Note that the projections features of affineplane are highly limited. The camera always points towards positive z-axis and its line of sight is orthogonal to the planes. In other words the positive z-axis points away from the viewer.

Vectors and other movements can only be projected orthogonally. This is because perspective projection would require them to have known positions relative to the camera, which they do not have.

Affineplane is very loose on types and requires you to ensure you feed the functions what they minimally expect. This has two benefits: the functions are fast and you can input objects that have extra properties. For example `{ color: 'ff00ff', x: 2, y: 3 }`

is a valid affineplane point2. Note that while all affineplane operations return new objects, the extra properties are not carried to them.

To check validity of an object, each geometry type has `validate`

function, for example point2.validate. We could have included validity checking into each function but that would have caused excess of checking for this kind of low-level math functions. Instead, use `validate`

when you need it.

To avoid unefficient type checking, optional parameters and default values are used sparsingly. Keep this in mind especially when making contributions.
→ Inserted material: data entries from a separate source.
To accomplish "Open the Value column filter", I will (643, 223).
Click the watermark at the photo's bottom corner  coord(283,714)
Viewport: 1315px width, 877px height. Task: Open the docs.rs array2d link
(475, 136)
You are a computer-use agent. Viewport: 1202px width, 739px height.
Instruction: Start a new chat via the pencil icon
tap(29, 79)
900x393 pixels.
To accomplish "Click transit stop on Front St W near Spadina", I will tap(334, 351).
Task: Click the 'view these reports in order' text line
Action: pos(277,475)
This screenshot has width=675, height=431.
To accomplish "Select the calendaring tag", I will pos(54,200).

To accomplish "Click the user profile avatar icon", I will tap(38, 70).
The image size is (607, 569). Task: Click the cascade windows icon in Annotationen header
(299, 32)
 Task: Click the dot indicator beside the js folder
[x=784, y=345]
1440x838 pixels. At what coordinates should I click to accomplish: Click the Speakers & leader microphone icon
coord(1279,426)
Pull requests and bug reports are highly appreciated. Please test your contribution with the following scripts:

Run test suite:

```
$ npm run test
```

Run only linter:

```
$ npm run lint
```

List of 2D Geometry Libraries for JavaScript for alternative packages that might suit your particular case better.

Interactive transformation matrix visualizers are useful for learning. For example, see 2D Matrix Visualizer (alt) by Yuri Sulyma and Simple 3D Matrix Visualizer by Harry Chen.

To wrap your head around 3D rotations and quaternions, see interactive quaternion rotation videos by Sanderson and Eater featured on 3blue1brown YouTube channel.